What Happens Next Matters More Than You'd Think
The next two to three years will probably determine whether this infrastructure spending looks brilliant or delusional in retrospect. Either we'll see genuine breakthroughs that justify the investment, or we'll see the narrative start to crack as the returns stubbornly refuse to materialize.
There's also a possibility of a middle ground: The technology keeps improving gradually, but not dramatically. Good enough for enterprise use cases and consumer products, but not transformative. That scenario actually might be the worst from an investment perspective—it'd be profitable enough to keep going, but not profitable enough to justify the capital deployed.
What we probably won't see is honesty about the actual financial returns. That's not how corporate earnings calls work. We'll get carefully worded statements about "early traction" and "long-term positioning" and "strategic bets on the future." Translation: "We're spending billions and we're not entirely sure if it's working yet, but we're committed now."

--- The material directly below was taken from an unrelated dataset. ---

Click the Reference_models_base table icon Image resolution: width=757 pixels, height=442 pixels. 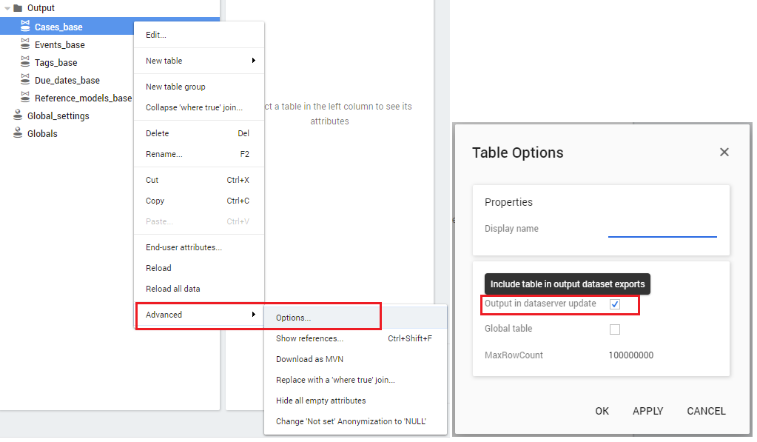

That's not necessarily wrong. Real innovation does require bets that don't always pay off. But it's worth understanding that a significant portion of the AI hype we're experiencing isn't based on proven returns. It's based on hope, narratives about AGI, and the very human tendency to assume that because something is expensive and everyone's doing it, it must be important.
The poker game continues. The chips keep getting pushed into the middle of the table. And everyone's pretending they can see the cards.